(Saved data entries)
•••
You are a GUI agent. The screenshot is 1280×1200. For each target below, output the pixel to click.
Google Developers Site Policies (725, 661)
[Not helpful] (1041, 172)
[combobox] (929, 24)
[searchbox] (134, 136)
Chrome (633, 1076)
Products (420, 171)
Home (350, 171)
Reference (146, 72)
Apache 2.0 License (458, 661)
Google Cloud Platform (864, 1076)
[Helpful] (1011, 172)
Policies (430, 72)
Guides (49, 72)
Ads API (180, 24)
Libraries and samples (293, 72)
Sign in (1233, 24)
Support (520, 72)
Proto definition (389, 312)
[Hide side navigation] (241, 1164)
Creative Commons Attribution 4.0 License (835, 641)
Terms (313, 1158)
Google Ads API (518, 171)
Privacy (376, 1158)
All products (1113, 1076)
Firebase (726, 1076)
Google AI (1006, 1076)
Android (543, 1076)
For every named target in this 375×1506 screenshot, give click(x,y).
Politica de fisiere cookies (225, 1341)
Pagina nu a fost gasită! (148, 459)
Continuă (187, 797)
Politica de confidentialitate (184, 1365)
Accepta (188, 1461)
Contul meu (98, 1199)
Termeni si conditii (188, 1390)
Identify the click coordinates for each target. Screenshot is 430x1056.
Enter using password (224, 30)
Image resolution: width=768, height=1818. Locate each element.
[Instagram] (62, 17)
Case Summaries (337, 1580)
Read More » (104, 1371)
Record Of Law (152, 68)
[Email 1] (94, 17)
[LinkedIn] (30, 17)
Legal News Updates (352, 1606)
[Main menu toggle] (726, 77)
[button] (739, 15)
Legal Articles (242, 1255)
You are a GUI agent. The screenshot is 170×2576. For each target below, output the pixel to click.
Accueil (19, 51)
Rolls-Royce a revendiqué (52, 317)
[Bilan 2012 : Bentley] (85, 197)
•••
**TASK DESCRIPTION**
State the number of lines above that hold the string "pixel", with nothing added.

**ANSWER TO THIS EXERCISE**
2